Thornton’s film makes plain that few Caucasians here have sound minds and hearts.

Without halting its forward momentum, Thornton intermittently segues to quick, wordless moments involving these characters, be it of Smith gazing upwards at night to wash his face in the falling rain, or of a shirtless, feverish March kneeling and clutching his rifle beside a fireplace. As eventually becomes clear, some of these interludes are flashbacks that provide background information about the action at hand, and others are flash-forward visions about the terrible things to come. In both cases, though, their immediate impact is to give one a potent feel for these individuals—including Mick Kennedy (Thomas M. Wright), who runs his ranch with the assistance of two Aboriginals, elderly Archie (Gibson John) and adolescent Philomac (Tremayne Doolan/Trevon Doolan), both of whom he abuses verbally and, as during a belt-whipping incident, physically.

Sweet Country sets its scene with a placid patience that portends impending catastrophe. That misfortune arrives when Kennedy lends Archie and Philomac to March, and the “white fella” immediately chains Philomac to a rock for supposedly trying to steal his watch. Like his pooch, which barks ferociously at any approaching Aboriginals, March is a mad dog, and when Philomac subsequently escapes, March goes angrily looking for the kid at Smith’s abode, which is presently being cared for by Sam. A furious confrontation erupts, and faced with his own impending demise, Sam acts in self-defense and shoots March dead. Knowing what becomes of Aboriginals who kill white men, Sam and Lizzie take off into the Outback—while Philomac, hiding in an outhouse, emerges to relieve the dead man of the watch he’d originally been accused of pilfering.
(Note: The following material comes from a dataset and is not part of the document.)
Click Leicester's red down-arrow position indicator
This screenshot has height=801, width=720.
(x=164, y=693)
A manhunt ensues, spearheaded by Sergeant Fletcher (Bryan Brown), a stern official with a desire to avenge the death of a fellow military man. Accompanied by Smith, Kennedy and another soldier whose fate is foreshadowed in one of those aforementioned interludes, they embark on their mission with confidence. Sweet Country’s depiction of the Outback as an imposing stretch of unforgiving emptiness, however, suggests that their self-assurance is misplaced. And when they unwittingly venture into Aboriginal territory—all the while failing to get close to capturing Sam, who remains two steps ahead of his pursuers—they discover they’re in far, far over their heads.

“You’re not right, Fletcher. You’re not right in the head,” Neill’s Smith tells the sergeant during their expedition. It’s a condemnation that could apply to many in this untamed place, as Thornton’s film makes plain that few Caucasians here have sound minds and hearts. Confidently written by Steven McGregor and David Tranter, the story paints an overarching portrait of a wild land raped by its white interlopers, and moreover, it exposes the consequences of that villainy—the displacement and silencing of people, and the destruction of home, history, love, family and, as one Aboriginal elder tells Philomac, connection to ancient cultural lore.
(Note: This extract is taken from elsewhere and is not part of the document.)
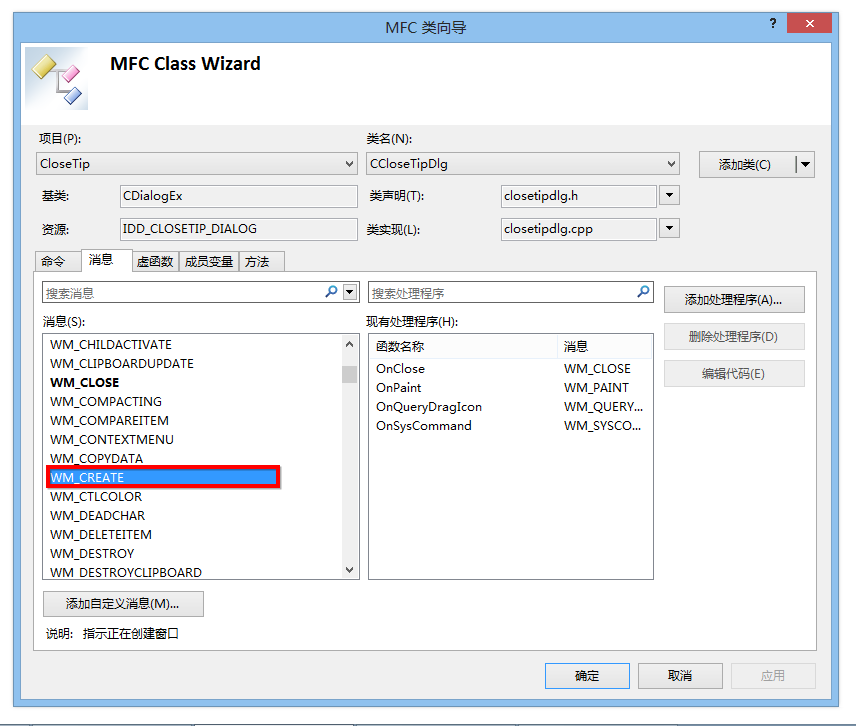Click the 编辑代码(E) button
Viewport: 856px width, 726px height.
pyautogui.click(x=734, y=375)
Australia’s intrinsic ruggedness is ever-present in Sweet Country, but it’s rarely romanticized by Thornton or his characters, whose initially conventional dynamics soon twist into knots. Even greater than Thornton’s evocation of this sun-scorched region—all scraggly plains, endless salt flats, and funereal sheets billowing in the breeze—is his nuanced address of the way intolerance breeds widespread literal and figurative corruption, such that no court justice can halt the centuries-old tide of pain, misery and hate.

Led by commandingly rough and complex performances by Neill, Brown and Morris—the latter imparting profound truths through the slightest of gestures and expressions—it’s a lament for endlessly repeating cycles of suffering of the body, psyche and soul. “What chance has this country got?” a character murmurs in the final scene as he wanders off toward the distant horizon. That mournful question continues to echo long after Johnny Cash has finished singing “Peace in the Valley” over the closing credits.